Start here for the basics of pattern matching.

Pattern Matches Explanation
a abc as easy as 123. All digits and alpha characters match themselves. In this example, the input "a" will match all instances of the single character "a".
. abc as easy as 123. The period "." matches any single character except return.
abc abc as easy as 123. Strings of characters will produce exact matches to sequence of characters specified.
(abc|123) abc as easy as 123. Parentheses are used to signify groups. Inside the group, a pipe "|" can be used as an OR operator.
[abc] abc as easy as 123. Everything inside of square brackets counts as a single character. For instance, this will match a or b or c. Equivalent to (a|b|c).
[a-c1-3] abc as easy as 123. Ranges can be specified by using a dash.
[^a-c1-3] abc as easy as 123. A caret "^" directly inside the first square bracket matches all characters not in the brackets. Notice that even spaces and the period are matched.
\. abc as easy as 123.

Some characters have special meanings in regular expressions. These characters must be preceded by the escape character "\" for a literal match.

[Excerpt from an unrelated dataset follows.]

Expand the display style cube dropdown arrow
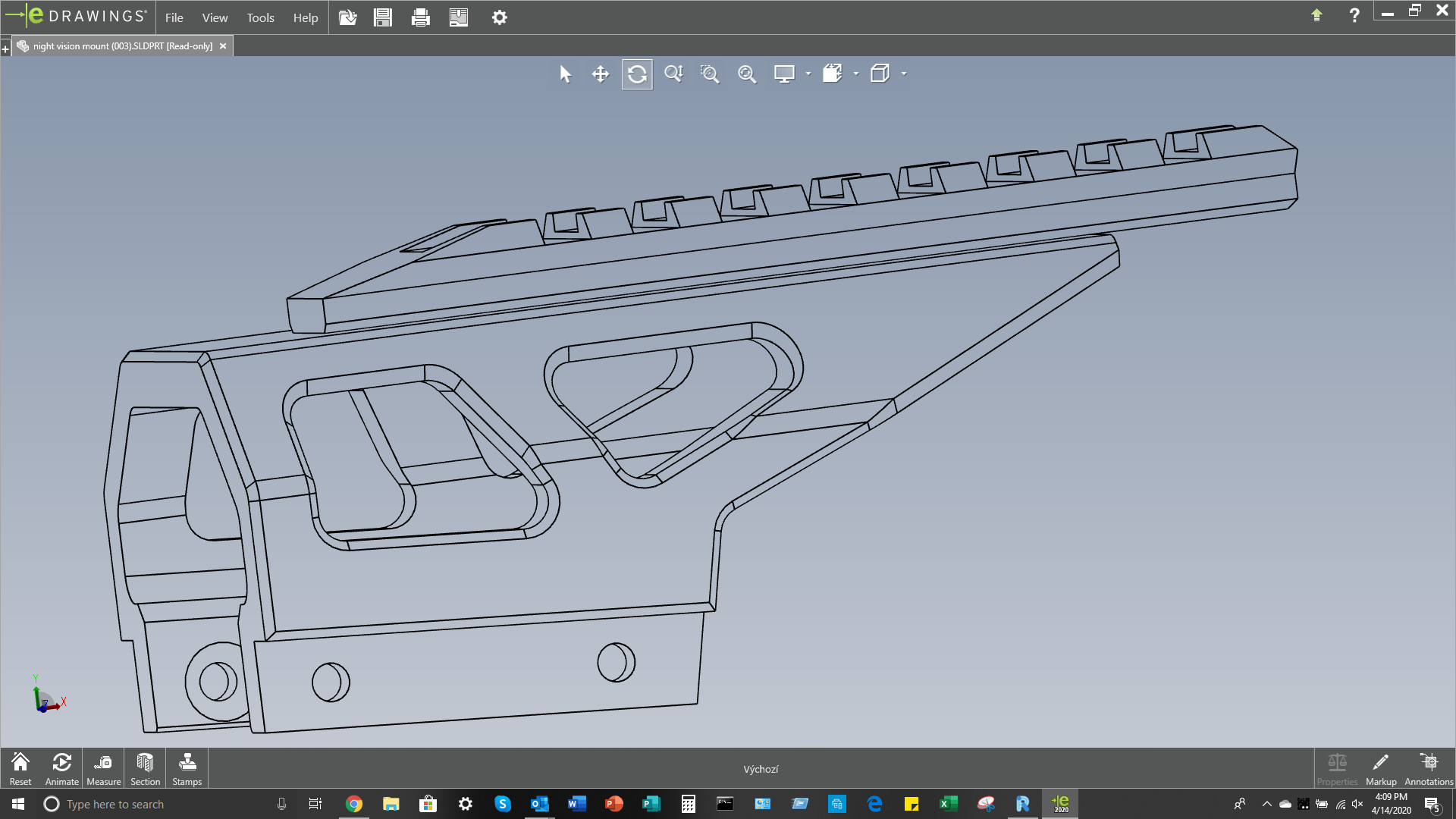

Special characters include: ^ $ ( ) < . * + ? [ { \ | >

Characters by Type

Sometimes, you don't care what the number is - you just care if it is a number.

Pattern Matches Explanation
\d abc as easy as 123. Matches any digit character. This is equivalent to [0-9].
\D abc as easy as 123. Any character that is not a digit. Equivalent to [^0-9].
\w abc as easy as 123. Any alphanumeric character, including the underscore. Equivalent to [A-Za-z0-9_].
\W abc as easy as 123. Any non-alphanumeric character. Equivalent to [^A-Za-z0-9_].
\n abc as easy as 123.  The line feed character. Same as \r in most cases.
\r abc as easy as 123.  The carriage return character. Same as \n in most cases.
\s abc as easy as 123.  Any white-space character, including space, tab, new line and return.
\S abc as easy as 123. Any single non–white-space character. Equivalent to [^ \t\r\n].

Position

You can also specify where the match needs to occur.

Pattern Matches Explanation
^a abc as easy as 123. Starting the expression with a caret "^" means that the pattern must start at the beginning. Notice that only the first "a" character is matched.
123\.$ abc as easy as 123. Ending the expression with the dollar sign "$" means that the match must be at the end.
\ba abc as easy as 123. Use "\b" to match characters next to a word boundary (such as space or return). Notice that the "a" in easy is not matched.
\Ba abc as easy as 123. Use "\B" to match characters that are not next to a word boundary.

Quantifiers

How many matches are allowed? Let me count the ways...

Pattern Matches Explanation
ab* a b ab abb abbb The asterisk specifies that the previous character can appear 0 or more times in a row.
ab+ a b ab abb abbb The plus specifies that the previous character must appear 1 or more times in a row.
ab? a b ab abb abbb The question mark means that the preceding character is optional. Note that a(b+)? is equivalent to ab*.
ab{2} a b ab abb abbb The preceding character must appear exactly this many times.
ab{2,4} a b ab abb abbb Sets a range to how many times the preceding character must appear. The second number is optional. For instance {2,} mean to match 2 of more times.